Lag B'Omer

We are used to equating holidays, especially Jewish holidays, with events from Holy Scripture. We now about Purim, Passover, Chanukah and maybe even some more. Sometimes, however, holy days are based on holy lives. And sometimes, they mark a difference to Holy Scripture.

After Passover, there is a period in Judaism that is called "counting the omer", from a unit of measurement for grain, going back to Leviticus 23. The days are counted from Passover, seven times seven days, to Shavuot, the next big festival. (By the way: "Pentecost" stems from the Greek for "50 days". After Easter, that is.) Psalm 67 is recited because, in Hebrew, it has exactly 49 words.

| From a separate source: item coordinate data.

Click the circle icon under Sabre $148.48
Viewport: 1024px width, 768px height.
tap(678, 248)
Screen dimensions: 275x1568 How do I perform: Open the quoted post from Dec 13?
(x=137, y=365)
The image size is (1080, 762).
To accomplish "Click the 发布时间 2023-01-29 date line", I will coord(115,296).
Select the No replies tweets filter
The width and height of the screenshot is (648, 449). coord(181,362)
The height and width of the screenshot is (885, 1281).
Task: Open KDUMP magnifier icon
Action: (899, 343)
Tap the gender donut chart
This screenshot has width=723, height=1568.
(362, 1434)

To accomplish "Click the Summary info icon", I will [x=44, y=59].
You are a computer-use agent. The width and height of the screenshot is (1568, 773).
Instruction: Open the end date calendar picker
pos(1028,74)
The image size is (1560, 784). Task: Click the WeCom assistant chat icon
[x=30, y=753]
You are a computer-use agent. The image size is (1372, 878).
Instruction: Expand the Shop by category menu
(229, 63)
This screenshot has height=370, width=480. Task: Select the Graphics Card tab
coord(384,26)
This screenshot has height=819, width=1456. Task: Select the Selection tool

This period was originally a merry one, celebrating the beginning of the harvest, but that changed in later times. So many tragedies happened in that period that turned it into a time of mourning, especially in the Middle Ages, when Easter often marked the start of "Christian" persecutions. And it was on Passover that the Ghetto of Warsaw was wiped out.

But it started much earlier. In Roman times one of the greatest rabbis of old, Rabbi Aqiva, lived. He was the first to collect oral traditions for what would later become the Mishnah, the core of Talmud. He was a great scholar, mystic and teacher of the Jews. He was also a holy man.

But his disciples were different. They had no respect for each other, says the Talmud. So a plague came and started killing them, with many others around them. It looked as if they would all be wiped out, and all the teachings of Rabbi Aqiva with them. But the plague stopped, on the 33rd day of Omer. Seven of the disciples remained, all of whom became great and famous rabbis.

So this day became a break in the mourning period of the Omer. All the signs of mourning — not cutting one's hair, not marrying etc — that are the hallmarks of the Omer period, are suspended for one happy day. Because even though thousands died, seven survived. On Lag B'Omer.